Distinctions
Is
- A model of how memory decays over time when information is not reinforced, retrieved, or used.
- A reminder that exposure is not the same as retention.
- A reason to design learning systems around review, application, and retrieval rather than one-time consumption.
Is Not
- A claim that everyone forgets at the same rate.
- A reason to rehearse every piece of information forever.
- A replacement for judgment about what is worth retaining.
Boundary
- The Forgetting Curve explains the tendency for unused information to fade.
- It does not decide which information deserves rehearsal or how deeply it should be integrated into a knowledge system.
Systems
- Part of learning and memory.
- Relevant to PACER because different information types need different digestion and rehearsal strategies.

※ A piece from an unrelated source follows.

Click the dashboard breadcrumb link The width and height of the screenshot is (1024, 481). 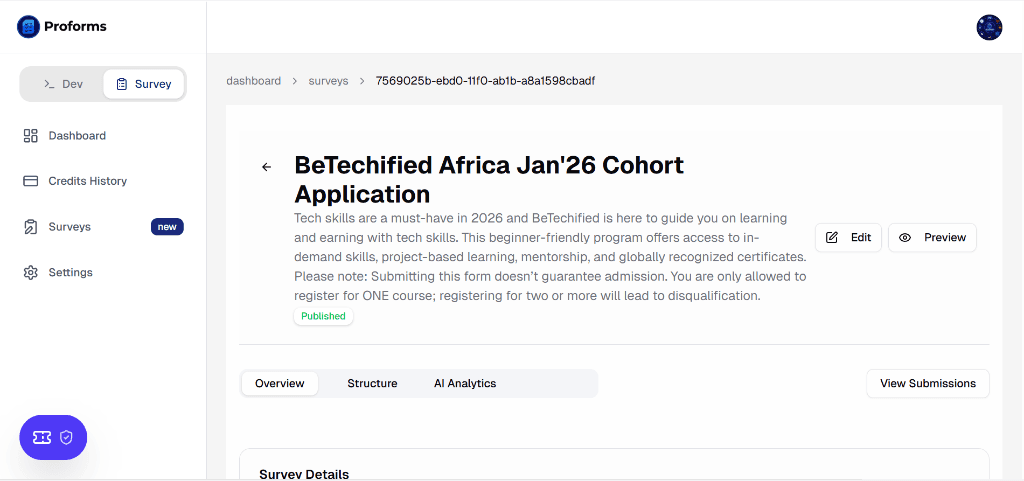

- Relevant to personal knowledge management because unprocessed notes can decay into unusable residue if they are never revisited or integrated.
Relationships
- Supports Just-In-Time Learning: if knowledge decays when unused, training is more likely to stick when it is close to the moment of use.
- Interacts with Cognitive Load Theory: overloaded learners may forget faster because the material was never encoded well in the first place.
Perspectives
- From the learner’s perspective, forgetting is not a moral failure; it is a design constraint.
- From the trainer’s perspective, a one-time training event is rarely enough to create durable capability.